I'm looking for a key value store that can be used from an EC2 instance.
- item is just an unstructured string, no indexing required
- item size up to ~5MB but usually below 10kB
- lots of writes
- reading doesn't need to be fast, memcache can be put in front that caches frequently needed reads
- data is too big to fit into memory
- Eventual Consistency is fine
- daemon that can be accessed from multiple machines is required
Ideally something AWS hosted would be perfect but:
- S3 doesn't fit because of too many writes
- SimpleDB/DynamoDb don't fit because of item size limits and indexing is not required
As there are a lot of key value stores on the market it's hard to choose the best one. Which one would you recommend?
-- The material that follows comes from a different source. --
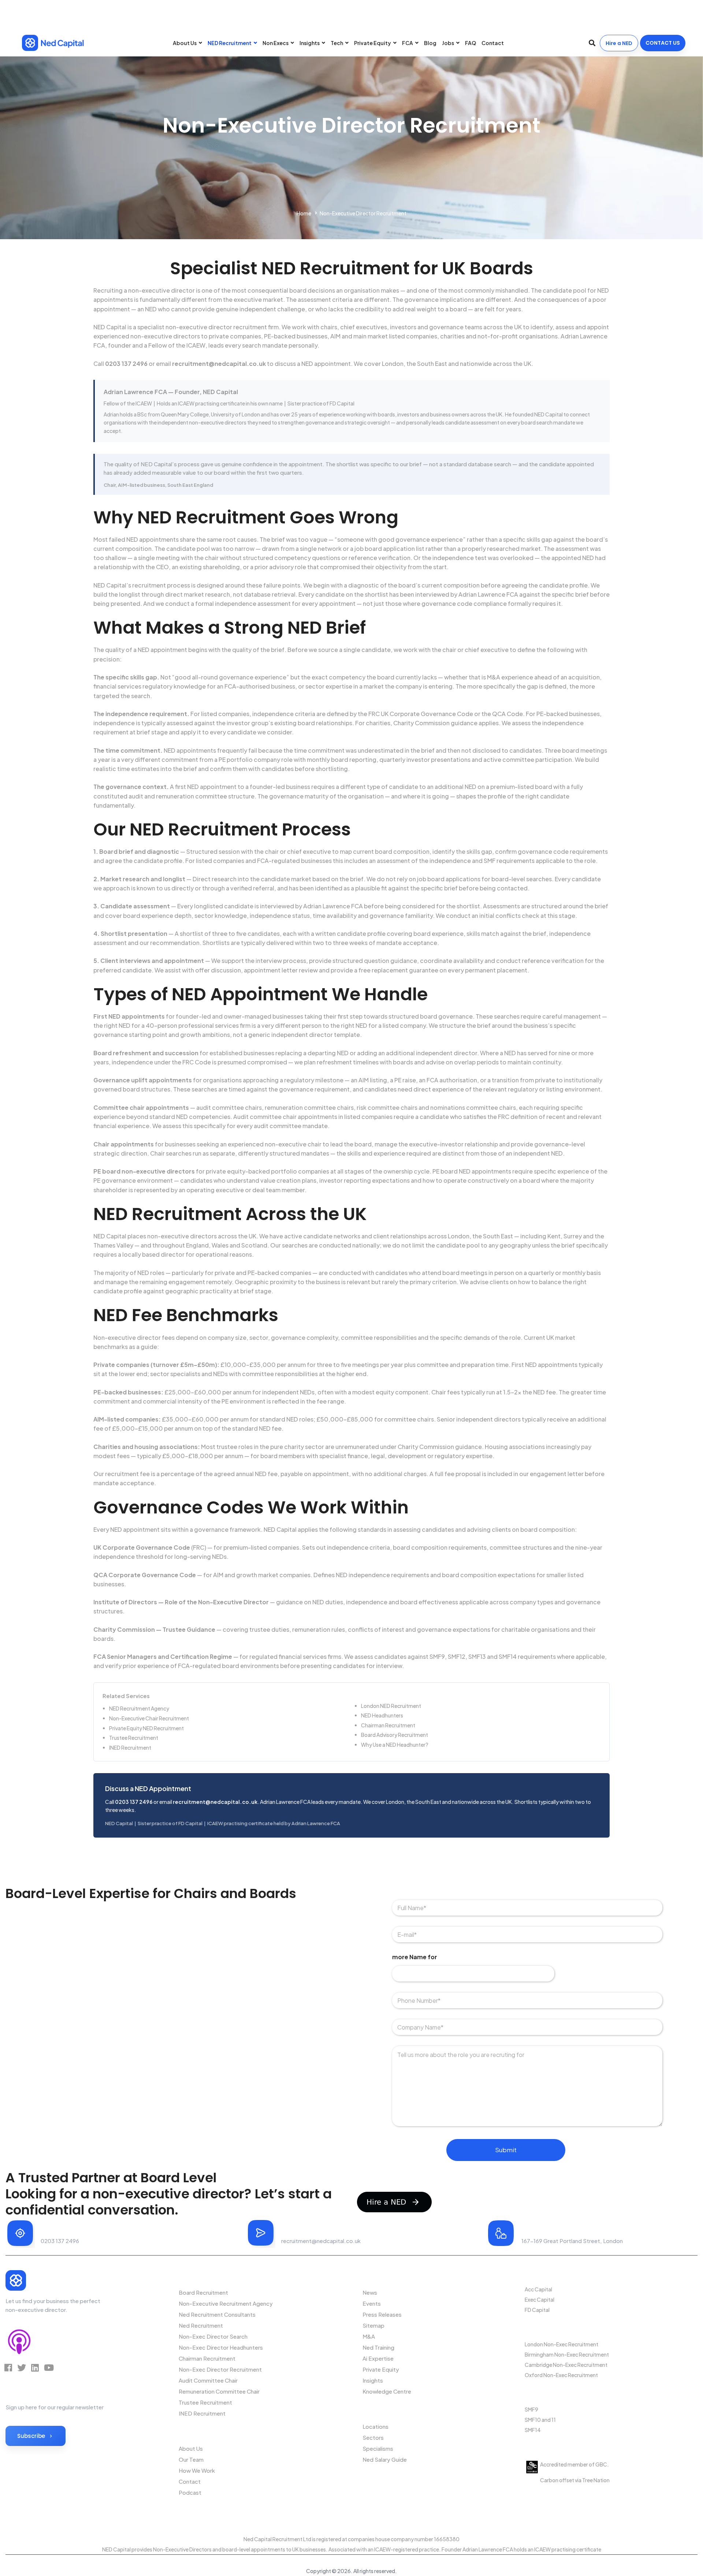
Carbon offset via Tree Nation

I found the perfect solution for my use case: memcachedb
It doesn't do fancy document/indexing, it's just a simple key value store.
I didn't do any performance testing yet though.
Edit:
We dropped memcachedb due to problems with replication. Instead we run now mongodb. Mongodb requires much more disk space, and more resources in general. But the replica sets work very reliable and are easy to set up.
Maybe you should try mongodb:
http://www.mongodb.org/display/DOCS/Amazon+EC2
Quickstart:
http://www.mongodb.org/display/DOCS/Amazon+EC2+Quickstart
Free courses at 10gen and video presentations:
http://www.10gen.com/presentations/nyc-meetup-group/mongodb-and-ec2-a-love-story
Other key-value storages:
http://google-opensource.blogspot.com/2011/07/leveldb-fast-persistent-key-value-store.html
Comments about Riak and their storages especially bitcask and innostore:
http://basho.com/blog/technical/2011/07/01/Leveling-the-Field/
RaptorDB: A extremely small size and fast embedded, noSql, persisted dictionary database using b+tree or MurMur hash indexing. It was primarily designed to store JSON data (see my fastJSON implementation), but can store any type of data that you give it.
HamsterDB: A delightful engine written in C++, which impressed me a
lot for its speed while I was using Aarons Watters code for indexing.
(RaptorDB eats it alive now... ahem!) It's quite large at 600KB for
the 64bit edition.
Esent PersistentDictionary: A project on CodePlex which is part of a
another project which implements a managed wrapper over the built in
Windows esent data storage engine. The dictionary performance goes
down exponentially after 40,000 items indexed and the index file just
grows on guid keys. Apparently after talks with the project owners,
it's a known issue at the moment.
Tokyo/Kyoto Cabinet: A C++
implementation of key store which is very fast. Tokyo cabinet is a
b+tree indexer while Kyoto cabinet is a MurMur2 hash indexer.
4aTech Dictionary: This is another article on CodeProject which does
the same thing, the commercial version at the web site is huge (450KB)
and fails dismally performance wise on guid keys after 50,000 items
indexed.
BerkeleyDB: The grand daddy of all database which is owned by Oracle
and comes in 3 flavours, C++ key store, Java key store and XML
database.
(Quotation source: http://www.codeproject.com/Articles/190504/RaptorDB)
Seems like a perfect use case for HBase. It gives great write throughput, especially if your insert keys are somewhat random. HBase is not usually advertised as a K/V store, but it should work just fine.
The AWS documentation presents some use cases you might want to have a closer look at. The downside is that HBase can do a lot more than just K/V, so it might be more complex (and complicated) than what you need.
Couchbase sounds like a good match for you needs. It's a lot like having memcached with disk storage.
Pros:
It's a key/value database. You can store whatever binary blob you want. As of version 2.0 it has support for storing your data as json and running some queries and map/reduce on it. But, if you don't need that, using it as key/value works great.
Of all the NoSQL databases I've tried, it's the fastest. This may be because your writes are not immediately committed to disk. Instead, you get an acknowledgment once a write is replicated in the cluster. Data is written to disk asynchronously. So, one potential downside is that if all your nodes crashed simultaneously (e.g. your data center loses power), you may lose data. Depending on the application this may or may not be an issue (and if your whole cluster goes down, you probably have bigger problems).
In my experience it has been reliable. If a node goes down, the cluster keeps working and it's very easy to do a failover. Adding new nodes is pretty easy too.
Data doesn't have to fit in memory. It gets stored on disk and paged in and out as necessary.
The admin interface is very, very nice. It has nifty live graphs to monitor the cluster.
It's backwards compatible with the memcached protocol. If you already have code that uses memcached, it'd be pretty straightforward to have it use Couchbase instead.
Cons:
- The product is still somewhat young, so documentation and support tools are somewhat lacking. This can be a bit annoying sometimes.